Formal models of language learning suppose that the learning data are produced by the
target grammar. In other words, the learner supposedly develops her linguistic
competence by having direct access to the product of the linguistic competence of the
teacher. Some algorithms are robust to reasonable random noise, but are still based on
the idea that most of the learning data reflect the target grammar.

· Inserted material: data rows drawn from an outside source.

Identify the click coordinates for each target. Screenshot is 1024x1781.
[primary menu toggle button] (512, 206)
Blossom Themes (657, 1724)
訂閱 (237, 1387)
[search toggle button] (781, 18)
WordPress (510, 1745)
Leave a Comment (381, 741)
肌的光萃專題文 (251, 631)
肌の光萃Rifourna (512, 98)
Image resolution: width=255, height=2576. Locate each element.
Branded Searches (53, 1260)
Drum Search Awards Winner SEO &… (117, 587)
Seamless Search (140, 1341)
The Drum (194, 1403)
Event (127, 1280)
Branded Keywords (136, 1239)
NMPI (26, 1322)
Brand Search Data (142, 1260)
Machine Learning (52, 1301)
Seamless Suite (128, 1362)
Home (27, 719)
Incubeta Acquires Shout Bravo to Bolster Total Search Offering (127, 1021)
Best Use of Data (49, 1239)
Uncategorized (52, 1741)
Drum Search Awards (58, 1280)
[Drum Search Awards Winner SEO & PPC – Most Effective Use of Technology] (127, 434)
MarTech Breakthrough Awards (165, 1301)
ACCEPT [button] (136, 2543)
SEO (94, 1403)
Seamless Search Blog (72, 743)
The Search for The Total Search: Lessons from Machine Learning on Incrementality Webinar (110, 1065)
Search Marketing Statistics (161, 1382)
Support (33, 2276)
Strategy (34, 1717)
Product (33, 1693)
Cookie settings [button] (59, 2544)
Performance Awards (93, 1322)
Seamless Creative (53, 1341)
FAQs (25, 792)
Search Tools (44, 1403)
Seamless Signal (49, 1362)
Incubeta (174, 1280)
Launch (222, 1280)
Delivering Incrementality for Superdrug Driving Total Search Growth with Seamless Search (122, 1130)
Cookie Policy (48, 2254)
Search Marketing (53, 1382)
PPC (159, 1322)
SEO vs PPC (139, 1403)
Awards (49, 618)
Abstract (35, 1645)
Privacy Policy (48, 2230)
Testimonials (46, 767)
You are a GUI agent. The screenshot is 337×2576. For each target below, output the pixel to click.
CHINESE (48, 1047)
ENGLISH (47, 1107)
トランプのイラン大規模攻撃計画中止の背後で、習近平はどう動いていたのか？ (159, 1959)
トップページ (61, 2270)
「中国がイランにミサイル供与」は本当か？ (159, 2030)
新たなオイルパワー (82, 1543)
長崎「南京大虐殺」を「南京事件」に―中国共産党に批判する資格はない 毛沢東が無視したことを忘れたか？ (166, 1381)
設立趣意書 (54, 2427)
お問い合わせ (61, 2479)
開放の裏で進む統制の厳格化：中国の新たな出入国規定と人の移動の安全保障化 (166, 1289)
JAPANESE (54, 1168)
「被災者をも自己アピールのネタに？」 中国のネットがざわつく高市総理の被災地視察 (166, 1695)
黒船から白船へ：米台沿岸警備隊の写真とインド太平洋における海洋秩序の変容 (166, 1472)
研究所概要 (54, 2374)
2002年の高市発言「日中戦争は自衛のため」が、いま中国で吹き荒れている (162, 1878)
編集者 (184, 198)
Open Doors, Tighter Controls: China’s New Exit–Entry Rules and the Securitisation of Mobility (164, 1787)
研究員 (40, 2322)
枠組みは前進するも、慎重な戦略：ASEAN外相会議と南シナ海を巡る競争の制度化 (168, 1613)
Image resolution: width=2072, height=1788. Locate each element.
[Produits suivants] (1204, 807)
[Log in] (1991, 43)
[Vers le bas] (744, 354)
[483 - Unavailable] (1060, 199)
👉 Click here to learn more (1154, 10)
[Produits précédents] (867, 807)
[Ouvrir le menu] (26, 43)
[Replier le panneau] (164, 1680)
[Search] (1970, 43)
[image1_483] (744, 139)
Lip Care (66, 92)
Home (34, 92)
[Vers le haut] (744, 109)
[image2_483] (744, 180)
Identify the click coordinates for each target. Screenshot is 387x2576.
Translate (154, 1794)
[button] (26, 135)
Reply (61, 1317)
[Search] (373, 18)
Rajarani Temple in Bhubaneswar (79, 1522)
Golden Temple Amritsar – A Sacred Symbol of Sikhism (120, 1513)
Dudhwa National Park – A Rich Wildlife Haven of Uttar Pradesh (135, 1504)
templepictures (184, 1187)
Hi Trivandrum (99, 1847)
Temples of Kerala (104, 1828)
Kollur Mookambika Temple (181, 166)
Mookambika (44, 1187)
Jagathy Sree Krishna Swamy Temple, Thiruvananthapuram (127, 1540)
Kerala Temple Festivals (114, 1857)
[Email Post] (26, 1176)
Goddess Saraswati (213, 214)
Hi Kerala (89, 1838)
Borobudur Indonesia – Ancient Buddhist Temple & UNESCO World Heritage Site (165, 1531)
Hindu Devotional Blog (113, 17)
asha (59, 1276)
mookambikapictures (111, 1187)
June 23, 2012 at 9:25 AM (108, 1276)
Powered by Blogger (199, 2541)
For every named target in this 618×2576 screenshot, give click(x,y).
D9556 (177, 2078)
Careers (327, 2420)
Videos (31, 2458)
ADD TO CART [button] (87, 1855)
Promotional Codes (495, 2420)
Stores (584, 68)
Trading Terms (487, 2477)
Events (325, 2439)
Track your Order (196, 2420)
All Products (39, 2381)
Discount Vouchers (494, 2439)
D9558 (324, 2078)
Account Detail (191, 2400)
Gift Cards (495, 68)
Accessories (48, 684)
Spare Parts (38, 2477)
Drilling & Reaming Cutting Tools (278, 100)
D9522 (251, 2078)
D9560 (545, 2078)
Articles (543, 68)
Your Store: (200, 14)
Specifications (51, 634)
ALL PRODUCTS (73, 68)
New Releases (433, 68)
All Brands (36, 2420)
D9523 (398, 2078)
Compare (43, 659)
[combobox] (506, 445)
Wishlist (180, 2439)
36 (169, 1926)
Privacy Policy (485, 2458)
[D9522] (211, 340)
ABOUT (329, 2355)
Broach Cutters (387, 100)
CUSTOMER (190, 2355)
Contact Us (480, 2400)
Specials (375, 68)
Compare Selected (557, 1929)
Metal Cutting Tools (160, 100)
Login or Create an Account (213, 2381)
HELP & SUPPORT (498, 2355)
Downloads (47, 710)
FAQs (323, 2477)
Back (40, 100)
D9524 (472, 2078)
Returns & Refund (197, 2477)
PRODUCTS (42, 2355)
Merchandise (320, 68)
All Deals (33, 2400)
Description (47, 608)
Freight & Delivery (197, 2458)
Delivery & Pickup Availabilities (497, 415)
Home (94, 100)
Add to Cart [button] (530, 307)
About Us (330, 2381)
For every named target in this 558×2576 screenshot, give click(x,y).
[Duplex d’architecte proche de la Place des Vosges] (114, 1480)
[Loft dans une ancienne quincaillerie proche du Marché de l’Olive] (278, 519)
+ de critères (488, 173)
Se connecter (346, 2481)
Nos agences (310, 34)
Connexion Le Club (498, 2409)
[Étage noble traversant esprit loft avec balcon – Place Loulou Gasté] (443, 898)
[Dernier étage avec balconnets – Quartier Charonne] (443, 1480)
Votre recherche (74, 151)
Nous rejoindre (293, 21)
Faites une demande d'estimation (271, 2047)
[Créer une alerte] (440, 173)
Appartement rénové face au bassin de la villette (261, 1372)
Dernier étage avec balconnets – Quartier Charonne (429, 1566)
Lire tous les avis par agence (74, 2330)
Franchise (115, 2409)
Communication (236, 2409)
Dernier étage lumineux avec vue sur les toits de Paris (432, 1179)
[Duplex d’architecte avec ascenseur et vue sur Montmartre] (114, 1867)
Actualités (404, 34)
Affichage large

In reality, however, the learner is exposed to the linguistic performance of the teacher, not
to his competence. As long as performance errors are seen as random noise on
competence, a view going back to Chomsky's introduction of the competence-performance
distinction in his Aspects, the robust algorithms just referred to may be sufficient. Yet,
performance can be argued to be more complex than mere noise. Both Bíró (2006) and
Smolensky and Legendre (2006) argue that linguistic performance can be modelled as the
algorithm that implements computationally the function describing competence. In
particular, they suggest performance errors are locally optimal candidates of an
Optimality Theoretical candidate sets, which can trap the performance algorithm,
simulated annealing. Bíró (2006) also argues that in certain cases performance error
forms are produced with a significant percentage even if simulated annealing is given
ample computing time.
Consequently, this talk will argue, research on the learnability of linguistic models must
take into account the divergences between competence and performance. The paper will
first present how standard learning algorithms in Optimality Theory must be revised to
meet the proposed switch in the research paradigm (Biró 2007). Second, results of a few
simple experiments will be reported, which can be evaluated against child language
phenomena. Finally, we draw the consequences of the approach for language evolution
models based on iterative learning.
Tamás Bíró. Finding the Right Words: Implementing Optimality Theory with Simulated
Annealing. PhD thesis, University of Groningen, 2006. ROA-896.
Tamás Biró. 'The benefits of errors: Learning an OT grammar with a structured candidate
set'. In Proceedings of the Workshop on Cognitive Aspects of Computational Language
Acquisition, pages 81–88, Prague, Czech Republic, June 2007.
Paul Smolensky and Géraldine Legendre (eds.). The Harmonic Mind: From Neural
Computation to Optimality-Theoretic Grammar. MIT Press, Cambridge, 2006.